##### PROVIDED TEXT
N.Y. Times Poll Bombshell: Voters Now Back Bush Over Gore

After a week of high-stakes wrangling over Florida's photo-finish presidential election, more Americans would rather see George W. Bush become president than Vice President Al Gore, a New York Times/CBS News poll has found.

Though Gore won the nation's popular vote on Election Day 49 percent to 48 percent, his conduct in the days since has apparently prompted some of his supporters to jump ship. The 1,720 adults surveyed Friday through Sunday for the Times/CBS poll picked Bush over Gore by a margin of 44 percent to 40 percent.

The Times reported that another 14 percent said they "don't know" who should be president and 3 percent said neither should go to the White House. The poll has a margin of error of plus or minus 3 percent.

Unlike other post-election surveys conducted by Newsweek and CNN/Time, New York Times/CBS pollsters used the same sample in this survey as they used in pre-elections polls, which were comprised of registered and likely voters.
##########
##### MATERIAL PROVIDED
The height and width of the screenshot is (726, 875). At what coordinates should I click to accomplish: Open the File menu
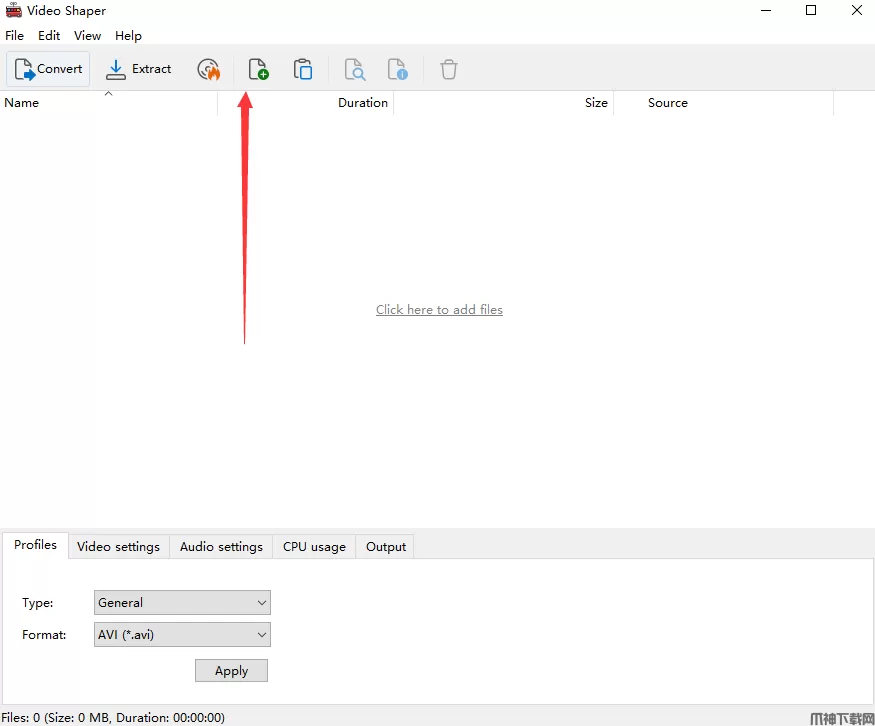tap(15, 36)
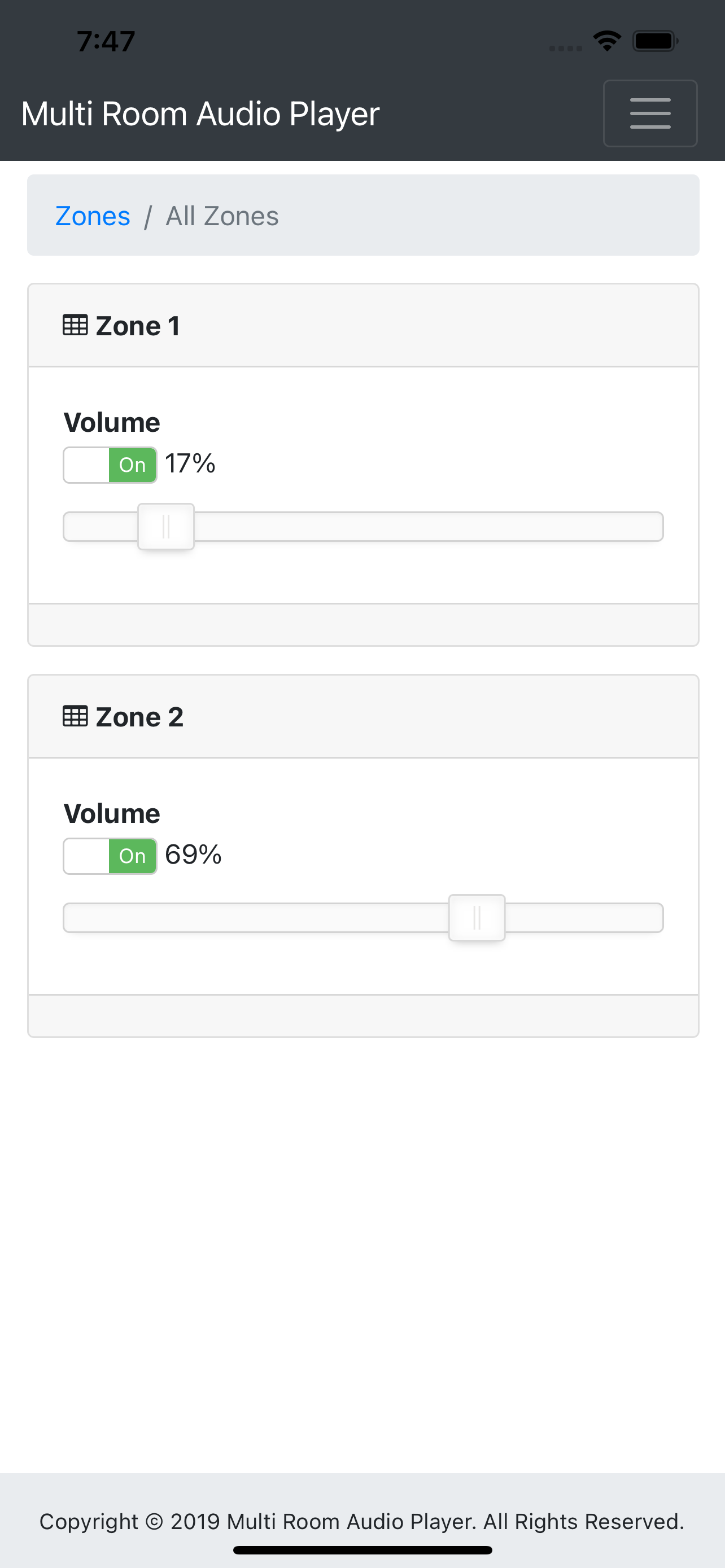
##########
* [TASKS TO PERFORM]:
a - Rewrite the poll article from "After a week" to "poll has found.", substituting "razor-thin" for "photo-finish".
b - According to the poll article, what apparently caused some of Gore's supporters to switch to Bush?
The material has no connection to the poll article.

* [TASK SOLUTIONS]:
a -
After a week of high-stakes wrangling over Florida's razor-thin presidential election, more Americans would rather see George W. Bush become president than Vice President Al Gore, a New York Times/CBS News poll has found.

b - His conduct in the days after Election Day apparently prompted some of his supporters to jump ship. Gore had still won the nation's popular vote 49 percent to 48 percent on Election Day.